Exercise goal → Nothing but a number is needed here; count the lines of the listing that include "will".

START Input material

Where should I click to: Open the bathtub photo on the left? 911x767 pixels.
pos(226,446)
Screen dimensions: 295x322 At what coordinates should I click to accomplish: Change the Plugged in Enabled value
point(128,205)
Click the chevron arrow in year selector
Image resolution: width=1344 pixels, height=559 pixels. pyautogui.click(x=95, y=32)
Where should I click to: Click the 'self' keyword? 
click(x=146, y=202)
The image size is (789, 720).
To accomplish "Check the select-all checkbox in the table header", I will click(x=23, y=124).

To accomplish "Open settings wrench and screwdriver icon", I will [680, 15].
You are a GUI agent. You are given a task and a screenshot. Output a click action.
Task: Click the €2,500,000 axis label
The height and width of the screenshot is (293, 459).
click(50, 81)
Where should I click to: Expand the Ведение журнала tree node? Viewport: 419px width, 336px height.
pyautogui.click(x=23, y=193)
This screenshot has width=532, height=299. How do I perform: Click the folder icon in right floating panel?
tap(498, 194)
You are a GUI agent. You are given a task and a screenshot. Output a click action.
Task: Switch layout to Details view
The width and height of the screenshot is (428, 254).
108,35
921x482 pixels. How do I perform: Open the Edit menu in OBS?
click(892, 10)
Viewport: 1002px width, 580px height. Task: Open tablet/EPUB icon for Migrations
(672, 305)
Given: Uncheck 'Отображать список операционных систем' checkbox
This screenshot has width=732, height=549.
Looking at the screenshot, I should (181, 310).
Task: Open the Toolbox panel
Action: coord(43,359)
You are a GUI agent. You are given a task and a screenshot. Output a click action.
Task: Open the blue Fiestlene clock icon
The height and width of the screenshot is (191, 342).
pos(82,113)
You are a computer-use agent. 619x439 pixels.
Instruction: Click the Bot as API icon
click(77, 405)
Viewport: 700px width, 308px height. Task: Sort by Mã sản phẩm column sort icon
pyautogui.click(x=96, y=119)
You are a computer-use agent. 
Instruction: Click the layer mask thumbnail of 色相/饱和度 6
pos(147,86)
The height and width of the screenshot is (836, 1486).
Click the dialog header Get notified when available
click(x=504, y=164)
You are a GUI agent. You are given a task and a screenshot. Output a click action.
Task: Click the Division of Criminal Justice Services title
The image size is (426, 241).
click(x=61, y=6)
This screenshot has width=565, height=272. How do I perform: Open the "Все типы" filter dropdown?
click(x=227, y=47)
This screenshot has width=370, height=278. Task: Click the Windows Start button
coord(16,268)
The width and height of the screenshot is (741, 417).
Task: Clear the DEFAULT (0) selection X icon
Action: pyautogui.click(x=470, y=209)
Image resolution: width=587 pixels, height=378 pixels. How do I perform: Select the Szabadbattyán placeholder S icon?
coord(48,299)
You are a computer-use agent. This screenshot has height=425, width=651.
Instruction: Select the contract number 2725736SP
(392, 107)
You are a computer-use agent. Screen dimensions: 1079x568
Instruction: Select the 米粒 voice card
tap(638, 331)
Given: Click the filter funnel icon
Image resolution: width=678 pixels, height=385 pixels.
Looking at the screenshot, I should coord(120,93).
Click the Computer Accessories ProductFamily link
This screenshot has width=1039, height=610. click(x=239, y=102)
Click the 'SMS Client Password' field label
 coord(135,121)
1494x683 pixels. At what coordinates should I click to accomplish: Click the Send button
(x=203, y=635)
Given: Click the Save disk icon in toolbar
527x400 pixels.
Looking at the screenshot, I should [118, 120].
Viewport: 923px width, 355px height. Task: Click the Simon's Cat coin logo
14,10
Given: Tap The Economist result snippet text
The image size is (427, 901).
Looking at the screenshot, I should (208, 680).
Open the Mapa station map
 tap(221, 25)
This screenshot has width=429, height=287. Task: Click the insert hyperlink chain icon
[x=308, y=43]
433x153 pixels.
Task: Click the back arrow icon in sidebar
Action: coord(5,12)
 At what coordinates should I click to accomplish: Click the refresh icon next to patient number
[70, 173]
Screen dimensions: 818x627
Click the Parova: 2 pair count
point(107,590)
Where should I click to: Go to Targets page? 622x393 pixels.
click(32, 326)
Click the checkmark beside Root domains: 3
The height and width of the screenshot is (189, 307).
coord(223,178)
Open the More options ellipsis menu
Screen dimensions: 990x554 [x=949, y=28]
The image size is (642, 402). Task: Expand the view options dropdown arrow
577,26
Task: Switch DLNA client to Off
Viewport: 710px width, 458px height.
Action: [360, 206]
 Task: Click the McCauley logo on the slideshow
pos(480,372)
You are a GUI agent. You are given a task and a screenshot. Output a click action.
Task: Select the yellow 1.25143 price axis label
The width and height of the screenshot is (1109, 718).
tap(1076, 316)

END Input material

Exercise output → 2